Other factors besides the abnormal directions of the fibres and the abnormal shortness of the muscle may contribute to the impairment of its power. When the neck of the femur has disappeared the muscle works on a shorter lever, that is, in more unfavourable conditions, and when the head of the femur remains movable in relation to the ilium the muscle is slackened because its points of insertion come closer together when the foot is put down; it is then too long for the system of levers, and must use part of its power to return to the state in which it can begin to exert an abductor effect. To this extent it must be admitted that the "glissement vertical" contributes indirectly to the swaying gait, though in a quite different way from that hitherto assumed.

If, therefore, the cause of the swaying gait is the absence of active abduction it is easy to understand the similarity of this gait with that in progressive muscular atrophy. In this disease the articular apparatus is intact and the gluteus medius and gluteus minimus have their normal length, but, as in bilateral dislocation, the pelvis is strongly tilted forward as a result of muscular weakness, and there is a corresponding lordosis of the spine. The direction of the fibres of both muscles is therefore more oblique than, normally and, even more important, the muscles can only act very incompletely because of the peculiar degeneration. For this reason, the pelvis cannot be held up by the abductors of the hip joint on the standing side and falls towards the swinging side, and the upper part of the body swings in compensation to the other side.
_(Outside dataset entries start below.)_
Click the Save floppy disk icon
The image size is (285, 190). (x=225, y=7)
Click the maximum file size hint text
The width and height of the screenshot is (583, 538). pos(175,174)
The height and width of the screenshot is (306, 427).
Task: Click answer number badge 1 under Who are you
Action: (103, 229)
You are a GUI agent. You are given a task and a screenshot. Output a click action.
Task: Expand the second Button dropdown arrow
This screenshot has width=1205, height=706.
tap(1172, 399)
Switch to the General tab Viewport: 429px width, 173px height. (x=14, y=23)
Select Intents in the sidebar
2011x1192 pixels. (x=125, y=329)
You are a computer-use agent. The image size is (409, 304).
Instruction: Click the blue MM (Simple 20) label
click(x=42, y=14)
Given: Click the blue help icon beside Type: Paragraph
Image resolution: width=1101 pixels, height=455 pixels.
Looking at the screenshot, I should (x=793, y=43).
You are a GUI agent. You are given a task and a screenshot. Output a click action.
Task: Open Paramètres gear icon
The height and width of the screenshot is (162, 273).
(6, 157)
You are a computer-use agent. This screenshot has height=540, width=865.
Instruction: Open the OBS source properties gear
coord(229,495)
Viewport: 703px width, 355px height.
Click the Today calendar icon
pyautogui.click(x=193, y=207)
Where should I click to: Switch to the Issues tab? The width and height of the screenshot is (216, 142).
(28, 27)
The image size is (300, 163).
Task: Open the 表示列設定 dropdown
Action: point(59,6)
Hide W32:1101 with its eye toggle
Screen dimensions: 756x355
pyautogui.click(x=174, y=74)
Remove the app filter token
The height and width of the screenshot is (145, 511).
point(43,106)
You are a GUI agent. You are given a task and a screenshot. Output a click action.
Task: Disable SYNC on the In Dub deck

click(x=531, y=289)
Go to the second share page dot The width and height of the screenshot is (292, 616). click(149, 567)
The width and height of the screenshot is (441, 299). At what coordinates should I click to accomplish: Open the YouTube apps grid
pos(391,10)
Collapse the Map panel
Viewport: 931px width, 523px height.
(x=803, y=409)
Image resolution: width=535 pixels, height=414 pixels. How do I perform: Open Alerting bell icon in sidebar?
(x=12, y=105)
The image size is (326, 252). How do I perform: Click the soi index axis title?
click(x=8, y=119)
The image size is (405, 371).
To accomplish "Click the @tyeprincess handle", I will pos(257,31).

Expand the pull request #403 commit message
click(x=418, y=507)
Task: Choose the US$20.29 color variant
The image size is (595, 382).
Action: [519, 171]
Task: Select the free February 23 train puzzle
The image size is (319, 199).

Very defective or entirely absent function of the gluteus medius and gluteus minimus, with the consequent lack of active abduction at the hip, is the cause of the waddling gait in congenital dislocation of the hip.

After treatment the two tests described above-standing on the treated leg and raising the buttock of the other side up to or above the horizontal line and raising the treated leg from the bed while lying on the opposite side-are a good measure of what has been gained by the operation, and the result can also be recorded photographically in this way.

© 1998 Lippincott Williams & Wilkins, Inc.